⟨
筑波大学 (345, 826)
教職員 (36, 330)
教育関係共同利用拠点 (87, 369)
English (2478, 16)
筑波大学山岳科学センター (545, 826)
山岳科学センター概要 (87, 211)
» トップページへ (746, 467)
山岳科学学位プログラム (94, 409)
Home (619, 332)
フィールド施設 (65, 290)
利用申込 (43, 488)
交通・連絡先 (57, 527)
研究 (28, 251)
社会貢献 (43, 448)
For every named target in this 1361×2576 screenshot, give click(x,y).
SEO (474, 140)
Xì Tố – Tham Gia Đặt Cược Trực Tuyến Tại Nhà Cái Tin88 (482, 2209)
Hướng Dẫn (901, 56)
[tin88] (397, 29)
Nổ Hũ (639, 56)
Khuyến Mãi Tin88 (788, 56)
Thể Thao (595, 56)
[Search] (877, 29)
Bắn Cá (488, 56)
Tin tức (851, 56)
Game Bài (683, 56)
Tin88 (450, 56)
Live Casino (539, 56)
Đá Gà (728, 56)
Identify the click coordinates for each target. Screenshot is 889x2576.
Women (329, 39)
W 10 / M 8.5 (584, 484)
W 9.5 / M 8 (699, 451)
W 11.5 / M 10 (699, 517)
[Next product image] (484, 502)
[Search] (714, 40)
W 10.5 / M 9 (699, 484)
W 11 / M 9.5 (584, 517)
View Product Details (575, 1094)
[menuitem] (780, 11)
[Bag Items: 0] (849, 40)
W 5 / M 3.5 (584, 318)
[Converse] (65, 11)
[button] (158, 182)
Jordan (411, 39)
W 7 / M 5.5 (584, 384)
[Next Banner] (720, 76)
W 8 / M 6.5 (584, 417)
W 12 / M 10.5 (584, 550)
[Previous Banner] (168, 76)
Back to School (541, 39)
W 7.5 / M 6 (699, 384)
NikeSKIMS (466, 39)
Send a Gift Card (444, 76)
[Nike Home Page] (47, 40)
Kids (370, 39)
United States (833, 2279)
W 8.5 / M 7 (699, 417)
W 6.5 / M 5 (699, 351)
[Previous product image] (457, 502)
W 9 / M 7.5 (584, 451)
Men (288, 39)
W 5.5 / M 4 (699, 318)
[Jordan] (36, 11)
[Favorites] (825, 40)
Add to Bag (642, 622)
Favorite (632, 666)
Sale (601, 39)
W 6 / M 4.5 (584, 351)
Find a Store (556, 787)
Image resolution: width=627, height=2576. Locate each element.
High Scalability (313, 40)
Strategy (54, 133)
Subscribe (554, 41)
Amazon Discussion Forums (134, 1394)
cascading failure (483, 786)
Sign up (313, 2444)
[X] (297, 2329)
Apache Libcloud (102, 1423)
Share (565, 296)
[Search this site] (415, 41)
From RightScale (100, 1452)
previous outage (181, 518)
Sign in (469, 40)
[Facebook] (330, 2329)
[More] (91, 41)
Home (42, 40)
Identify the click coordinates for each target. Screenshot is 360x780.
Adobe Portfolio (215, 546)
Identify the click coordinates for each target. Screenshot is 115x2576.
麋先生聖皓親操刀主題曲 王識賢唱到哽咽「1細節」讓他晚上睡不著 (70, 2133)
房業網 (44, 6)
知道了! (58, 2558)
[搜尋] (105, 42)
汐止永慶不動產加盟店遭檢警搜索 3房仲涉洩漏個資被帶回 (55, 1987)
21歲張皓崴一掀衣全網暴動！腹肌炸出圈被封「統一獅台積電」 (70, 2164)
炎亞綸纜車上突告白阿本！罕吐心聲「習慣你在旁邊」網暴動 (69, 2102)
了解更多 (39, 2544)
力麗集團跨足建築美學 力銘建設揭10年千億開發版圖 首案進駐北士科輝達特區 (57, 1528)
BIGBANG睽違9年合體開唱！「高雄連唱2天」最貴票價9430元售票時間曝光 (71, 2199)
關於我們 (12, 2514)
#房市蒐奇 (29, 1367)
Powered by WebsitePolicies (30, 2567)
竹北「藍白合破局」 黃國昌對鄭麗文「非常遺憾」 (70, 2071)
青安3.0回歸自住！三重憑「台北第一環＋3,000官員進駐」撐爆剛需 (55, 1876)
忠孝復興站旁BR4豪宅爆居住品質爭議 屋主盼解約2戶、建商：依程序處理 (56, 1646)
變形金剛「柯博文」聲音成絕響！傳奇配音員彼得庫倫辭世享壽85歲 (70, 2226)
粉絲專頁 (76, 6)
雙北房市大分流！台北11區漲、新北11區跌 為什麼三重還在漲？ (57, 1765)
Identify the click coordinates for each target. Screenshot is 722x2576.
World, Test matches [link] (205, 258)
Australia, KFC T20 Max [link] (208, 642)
⟩
* [YOUR INSTRUCTIONS] Transcribe the records in full, keeping every character as it is.

* [ANSWER TO THIS EXERCISE]
筑波大学 (345, 826)
教職員 (36, 330)
教育関係共同利用拠点 (87, 369)
English (2478, 16)
筑波大学山岳科学センター (545, 826)
山岳科学センター概要 (87, 211)
» トップページへ (746, 467)
山岳科学学位プログラム (94, 409)
Home (619, 332)
フィールド施設 (65, 290)
利用申込 (43, 488)
交通・連絡先 (57, 527)
研究 (28, 251)
社会貢献 (43, 448)
For every named target in this 1361×2576 screenshot, give click(x,y).
SEO (474, 140)
Xì Tố – Tham Gia Đặt Cược Trực Tuyến Tại Nhà Cái Tin88 (482, 2209)
Hướng Dẫn (901, 56)
[tin88] (397, 29)
Nổ Hũ (639, 56)
Khuyến Mãi Tin88 (788, 56)
Thể Thao (595, 56)
[Search] (877, 29)
Bắn Cá (488, 56)
Tin tức (851, 56)
Game Bài (683, 56)
Tin88 (450, 56)
Live Casino (539, 56)
Đá Gà (728, 56)
Identify the click coordinates for each target. Screenshot is 889x2576.
Women (329, 39)
W 10 / M 8.5 (584, 484)
W 9.5 / M 8 (699, 451)
W 11.5 / M 10 (699, 517)
[Next product image] (484, 502)
[Search] (714, 40)
W 10.5 / M 9 (699, 484)
W 11 / M 9.5 (584, 517)
View Product Details (575, 1094)
[menuitem] (780, 11)
[Bag Items: 0] (849, 40)
W 5 / M 3.5 (584, 318)
[Converse] (65, 11)
[button] (158, 182)
Jordan (411, 39)
W 7 / M 5.5 (584, 384)
[Next Banner] (720, 76)
W 8 / M 6.5 (584, 417)
W 12 / M 10.5 (584, 550)
[Previous Banner] (168, 76)
Back to School (541, 39)
W 7.5 / M 6 (699, 384)
NikeSKIMS (466, 39)
Send a Gift Card (444, 76)
[Nike Home Page] (47, 40)
Kids (370, 39)
United States (833, 2279)
W 8.5 / M 7 (699, 417)
W 6.5 / M 5 (699, 351)
[Previous product image] (457, 502)
W 9 / M 7.5 (584, 451)
Men (288, 39)
W 5.5 / M 4 (699, 318)
[Jordan] (36, 11)
[Favorites] (825, 40)
Add to Bag (642, 622)
Favorite (632, 666)
Sale (601, 39)
W 6 / M 4.5 (584, 351)
Find a Store (556, 787)
Image resolution: width=627, height=2576. Locate each element.
High Scalability (313, 40)
Strategy (54, 133)
Subscribe (554, 41)
Amazon Discussion Forums (134, 1394)
cascading failure (483, 786)
Sign up (313, 2444)
[X] (297, 2329)
Apache Libcloud (102, 1423)
Share (565, 296)
[Search this site] (415, 41)
From RightScale (100, 1452)
previous outage (181, 518)
Sign in (469, 40)
[Facebook] (330, 2329)
[More] (91, 41)
Home (42, 40)
Identify the click coordinates for each target. Screenshot is 360x780.
Adobe Portfolio (215, 546)
Identify the click coordinates for each target. Screenshot is 115x2576.
麋先生聖皓親操刀主題曲 王識賢唱到哽咽「1細節」讓他晚上睡不著 (70, 2133)
房業網 (44, 6)
知道了! (58, 2558)
[搜尋] (105, 42)
汐止永慶不動產加盟店遭檢警搜索 3房仲涉洩漏個資被帶回 (55, 1987)
21歲張皓崴一掀衣全網暴動！腹肌炸出圈被封「統一獅台積電」 (70, 2164)
炎亞綸纜車上突告白阿本！罕吐心聲「習慣你在旁邊」網暴動 (69, 2102)
了解更多 (39, 2544)
力麗集團跨足建築美學 力銘建設揭10年千億開發版圖 首案進駐北士科輝達特區 (57, 1528)
BIGBANG睽違9年合體開唱！「高雄連唱2天」最貴票價9430元售票時間曝光 (71, 2199)
關於我們 (12, 2514)
#房市蒐奇 (29, 1367)
Powered by WebsitePolicies (30, 2567)
竹北「藍白合破局」 黃國昌對鄭麗文「非常遺憾」 (70, 2071)
青安3.0回歸自住！三重憑「台北第一環＋3,000官員進駐」撐爆剛需 (55, 1876)
忠孝復興站旁BR4豪宅爆居住品質爭議 屋主盼解約2戶、建商：依程序處理 (56, 1646)
變形金剛「柯博文」聲音成絕響！傳奇配音員彼得庫倫辭世享壽85歲 (70, 2226)
粉絲專頁 (76, 6)
雙北房市大分流！台北11區漲、新北11區跌 為什麼三重還在漲？ (57, 1765)
Identify the click coordinates for each target. Screenshot is 722x2576.
World, Test matches [link] (205, 258)
Australia, KFC T20 Max [link] (208, 642)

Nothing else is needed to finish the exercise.